Your assignment: Take the records below and set down exactly the lines from the one with "Image resolution: width=859" to the one with "Image resolution: width=585", ends included; do not copy the pictures.
··· Supplied data ···
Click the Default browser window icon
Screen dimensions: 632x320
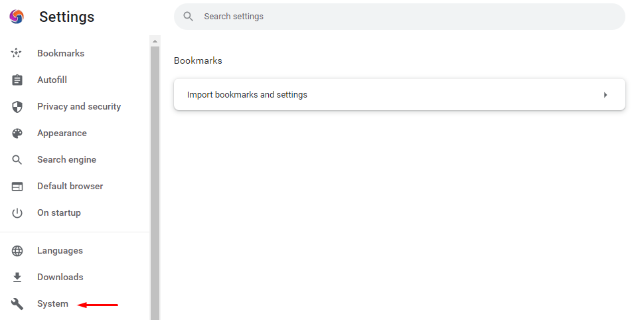[17, 186]

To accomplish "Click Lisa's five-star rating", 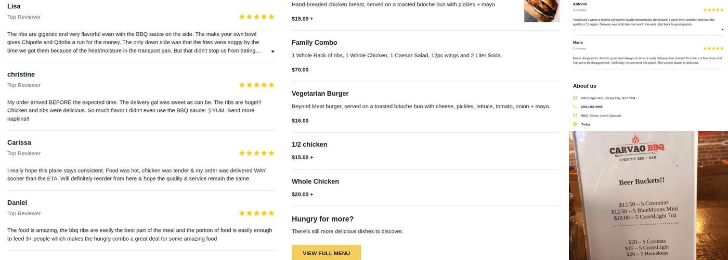I will pos(256,17).
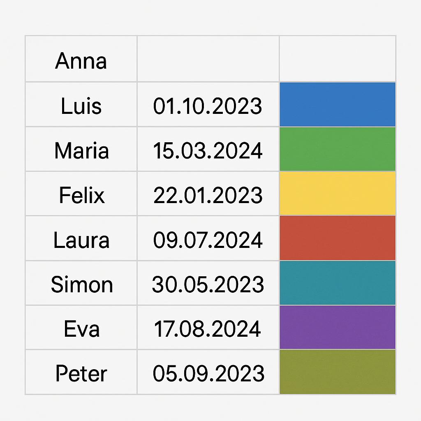
Task: Click the Maria name cell
Action: coord(81,150)
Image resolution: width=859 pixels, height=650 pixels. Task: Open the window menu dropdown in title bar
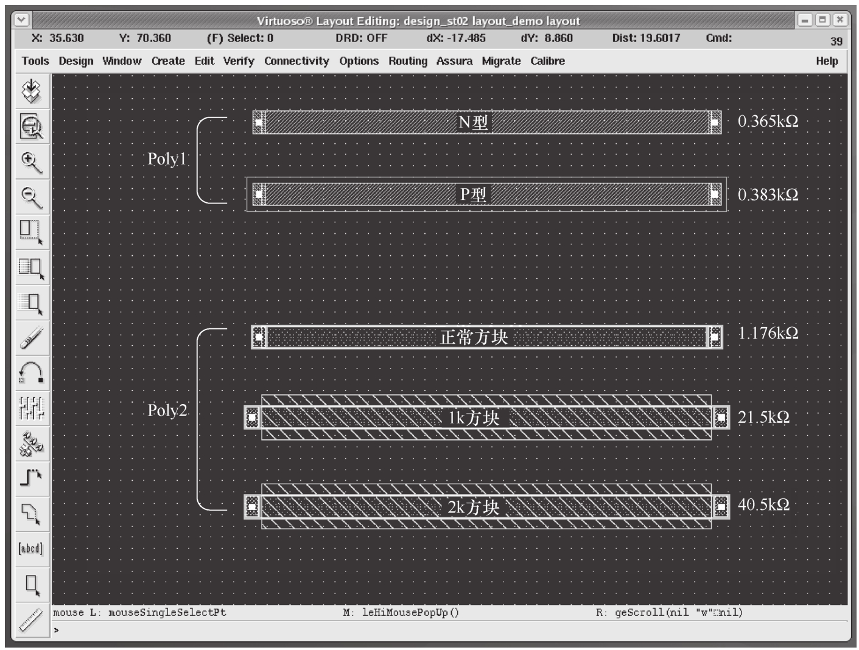21,20
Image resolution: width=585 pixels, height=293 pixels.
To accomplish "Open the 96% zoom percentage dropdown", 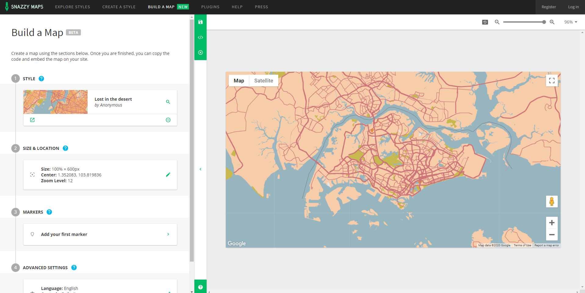I will tap(570, 22).
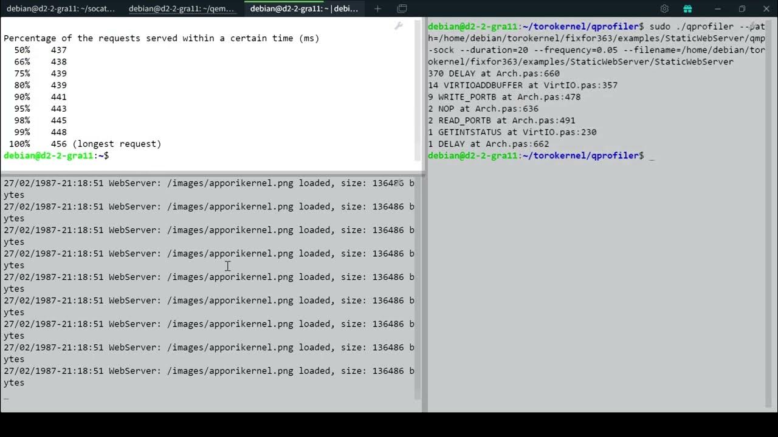Screen dimensions: 778x437
Task: Click the wrench icon above the benchmark results
Action: [x=398, y=27]
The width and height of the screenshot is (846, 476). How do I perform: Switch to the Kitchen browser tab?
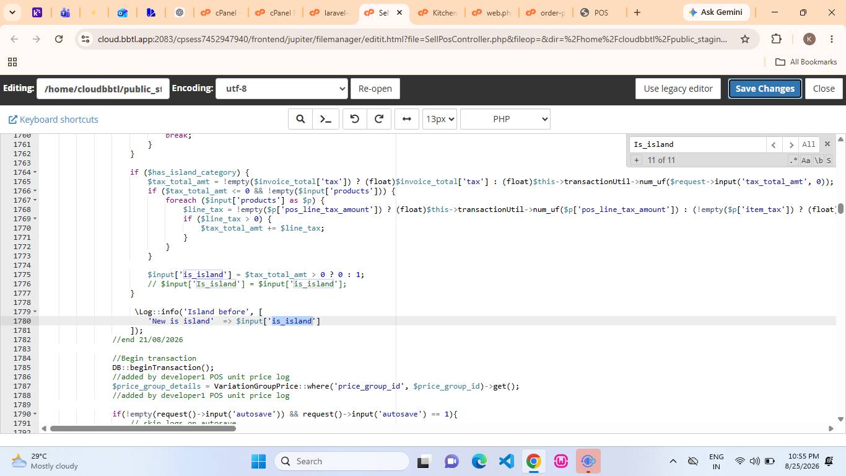click(x=438, y=12)
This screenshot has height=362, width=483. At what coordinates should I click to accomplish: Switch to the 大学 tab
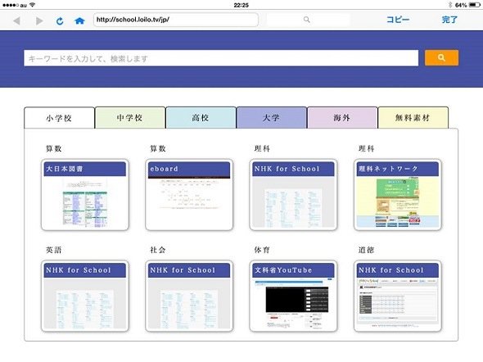271,118
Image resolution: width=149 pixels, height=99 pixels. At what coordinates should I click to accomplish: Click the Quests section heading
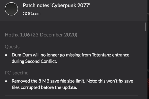coord(12,47)
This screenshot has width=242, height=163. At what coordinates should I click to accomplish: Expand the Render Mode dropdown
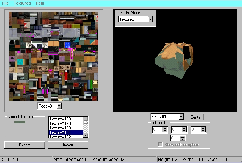coord(150,19)
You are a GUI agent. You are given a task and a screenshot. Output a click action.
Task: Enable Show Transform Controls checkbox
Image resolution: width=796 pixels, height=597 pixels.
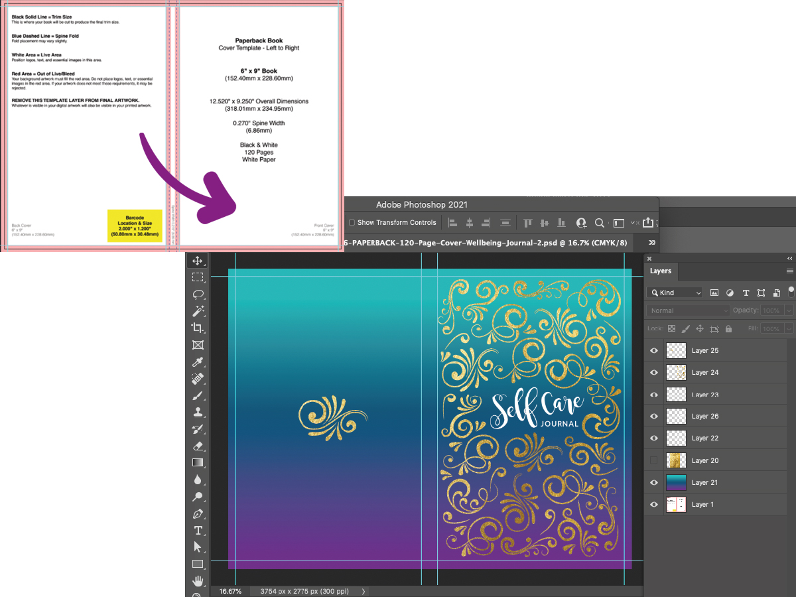coord(352,223)
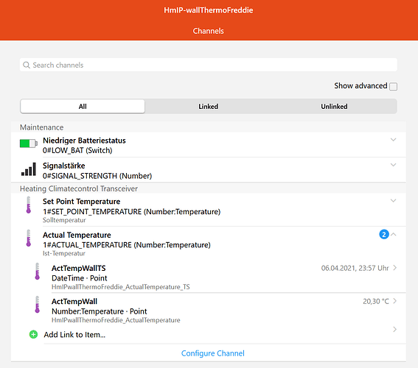Viewport: 418px width, 368px height.
Task: Click the ActTempWall thermometer icon
Action: 38,305

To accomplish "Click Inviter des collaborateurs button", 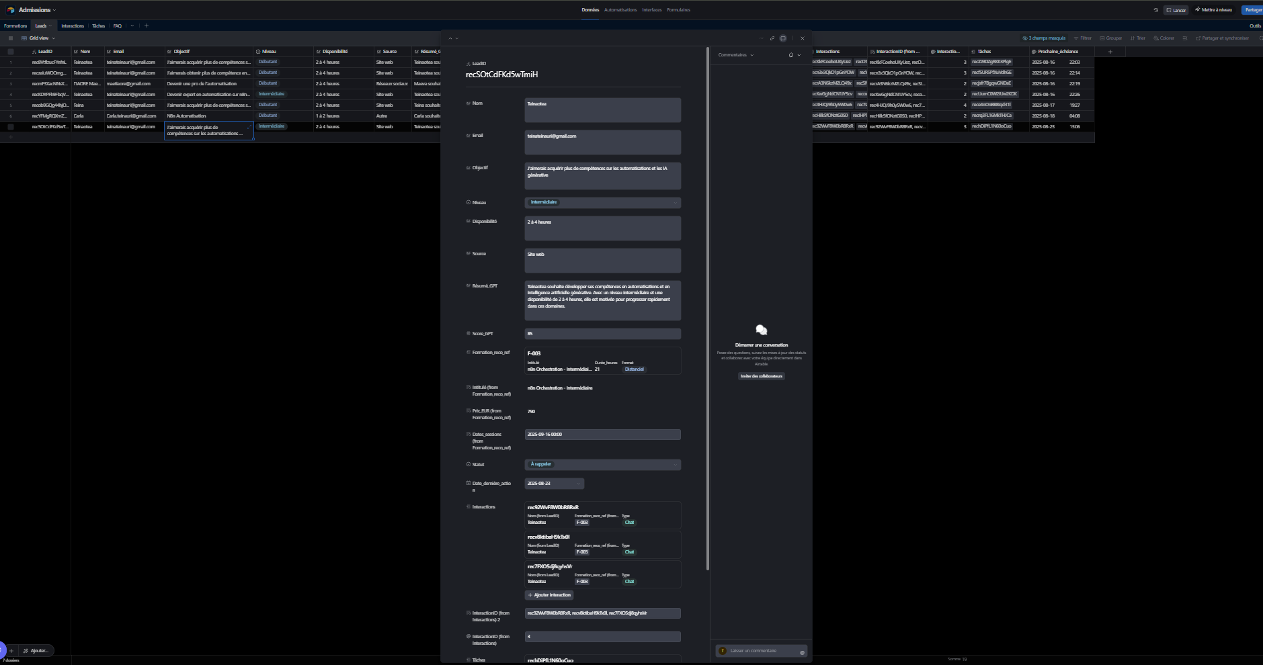I will pos(762,376).
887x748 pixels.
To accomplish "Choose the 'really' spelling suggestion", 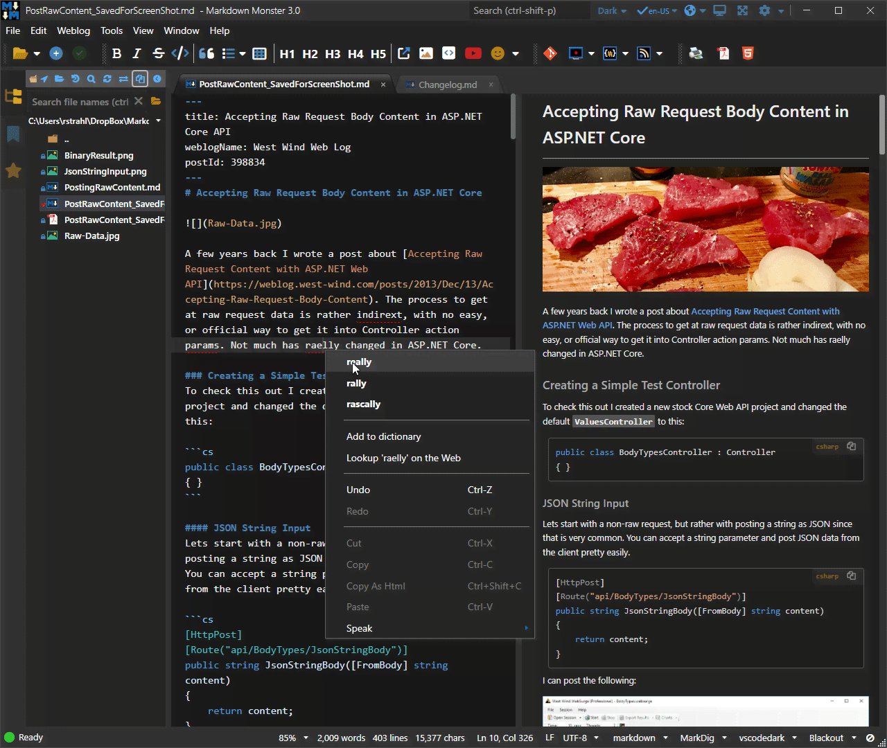I will 359,362.
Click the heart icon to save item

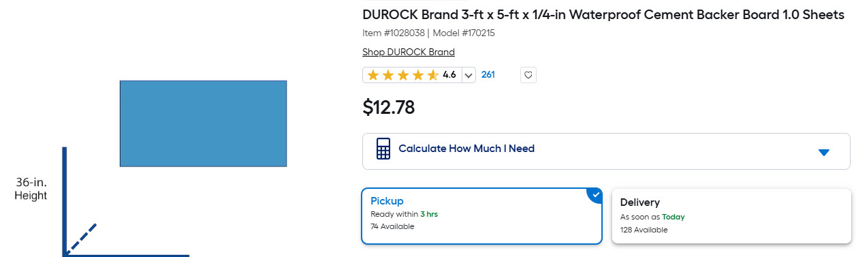(528, 75)
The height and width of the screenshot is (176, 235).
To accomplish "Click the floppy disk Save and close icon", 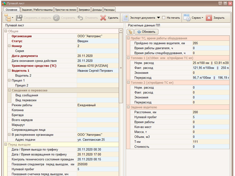I will click(x=19, y=18).
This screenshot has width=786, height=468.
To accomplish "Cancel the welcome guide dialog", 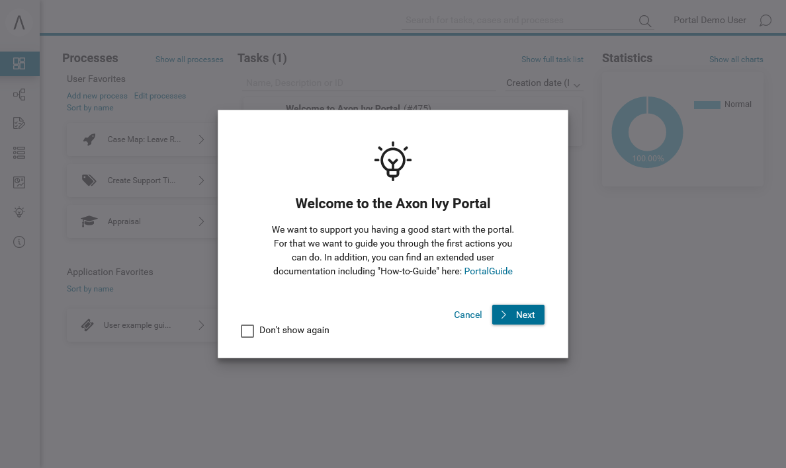I will tap(468, 315).

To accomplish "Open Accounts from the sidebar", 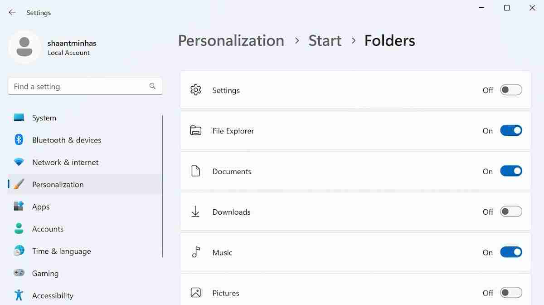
···
Answer box:
Image resolution: width=859 pixels, height=650 pixels. Task: Open the window menu dropdown in title bar
21,20
Image resolution: width=585 pixels, height=293 pixels.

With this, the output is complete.